Champeny's command of the regiment was brief and controversial. The day after taking command, Champeny reportedly told members of the regiment's 3rd Battalion that his experience during World War II showed that "coloreds did not make good combat soldiers" and had a "reputation for running". Champeny later defended his comments as an attempt to stir the unit's pride, and the historical evidence is mixed as to its impact. Champeny's defense of his actions did not convince many of the regiment's black troops. "I found Colonel Champeny biased, gutless and totally inefficient."

He was awarded his third Distinguished Service Cross and a fifth Purple Heart for military operations near Haman in Korea, serving as commander of the 24th Infantry Regiment, 25th Infantry Division. The citation reads:

The President of the United States takes pleasure in presenting a Second Bronze Oak Leaf Cluster in lieu of a Third Award of the Distinguished Service Cross to Arthur S. Champeny (0-8264), Colonel (Infantry), U.S. Army, for extraordinary heroism in connection with military operations against an armed enemy of the United Nations while serving as Commanding Officer, 24th Infantry Regiment, 25th Infantry Division. Colonel Champeny distinguished himself by extraordinary heroism in action against enemy aggressor forces near Haman, Korea, on 5 September 1950. Colonel Champeny came under direct attack by a numerically superior enemy force which had broken through the Regimental Sector. Confusion developed throughout the area and in the burning village where the Regimental Command Post was located. Small enemy groups had infiltrated the village. Colonel Champeny calmly directed and supervised the withdrawal of his depleted Regiment and the Regimental Command Post. When the new Regimental Command Post had been established, Colonel Champeny returned to reorganize battered elements of the Regiment. He came under fire and was wounded twice. Although severely wounded, he gave instructions for organizing the new defensive positions and transmitted the plans to Division Headquarters. His military poise and battle courage inspired the regiment to withstand the assault.

Headquarters, Eighth U.S. Army, Korea: General Orders No. 127 (October 20, 1950)

As a result of his injuries, Champeny was evacuated to Japan and replaced as regimental commander by Colonel John T. Corley.

Bernice Champeny Cradler of Hartland, Wisconsin, Champeny's sister, told the Waukesha Daily Freeman in 1953 that the general had been offered command of the 24th Infantry Division when its commander, Major General William F. Dean, was captured by North Korean forces on August 25, 1950. Champeny reportedly did not accept the post as he was still in Japan recovering from his wounds.

In July 1951 Champeny was promoted to brigadier general and was assigned as Deputy Chief, Korean Military Advisory Group, under Major General Cornelius E. Ryan. In this role, Champeny was co-responsible for the transformation of the Republic of Korea Army (ROKA) into a fighting force capable of carrying its weight alongside the United States Eighth Army and made the Korean Military Advisory Group responsive to the needs of the Republic of Korea Army. He was also the senior advisor to the Replacement Training and Schools Command (RTSC), responsible for operations of the Replacement Training Command and the individual branch training facilities.

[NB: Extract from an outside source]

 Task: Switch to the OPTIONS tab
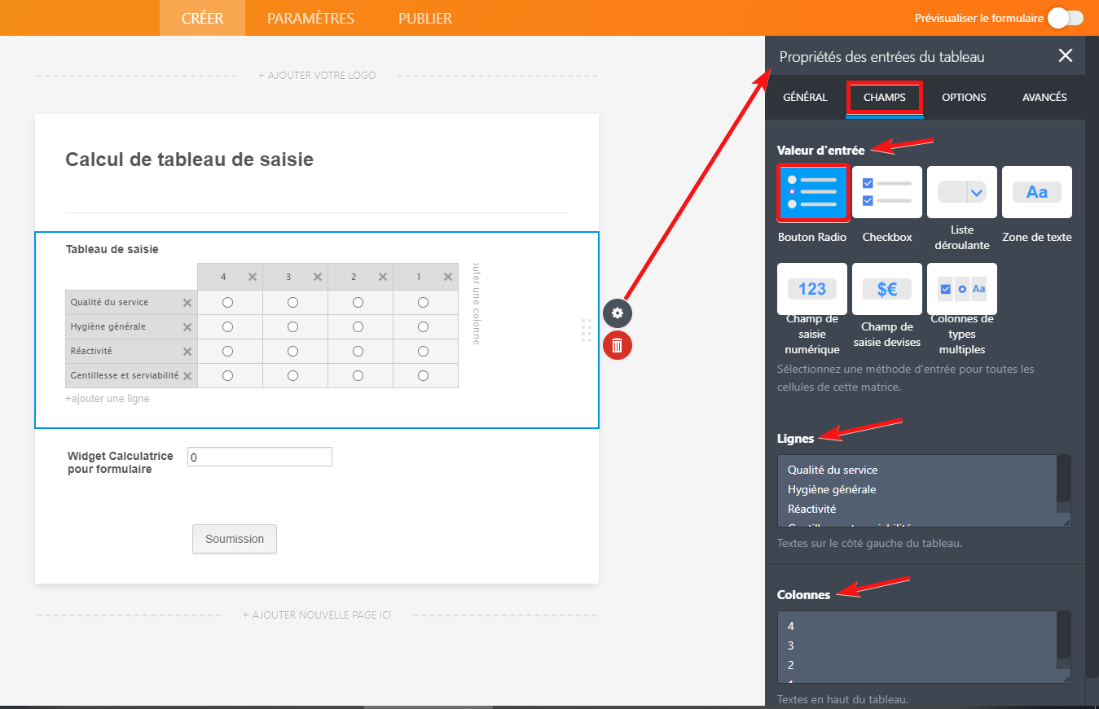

He was involved in gaining of the support in the restart of the pre-war program of sending Koreans to the United States for basic and advance infantry and artillery training. Champeny earned the support from the United States Army Infantry and Artillery Schools and eventually secured the support of the Army Assistant Chief of Staff for Operations, Lieutenant General Maxwell D. Taylor.

Unfortunately, Champeny had little influence in the final form of the ROKA's individual training programs because of personal disagreements with General Ryan and key members of his staff, which ultimately led to the loss of General James Van Fleet’s confidence and his relief and reduction in rank.

Champeny returned to the United States and retired in 1953 after 35 years on active duty. He and his wife retired to Oxford, Kansas.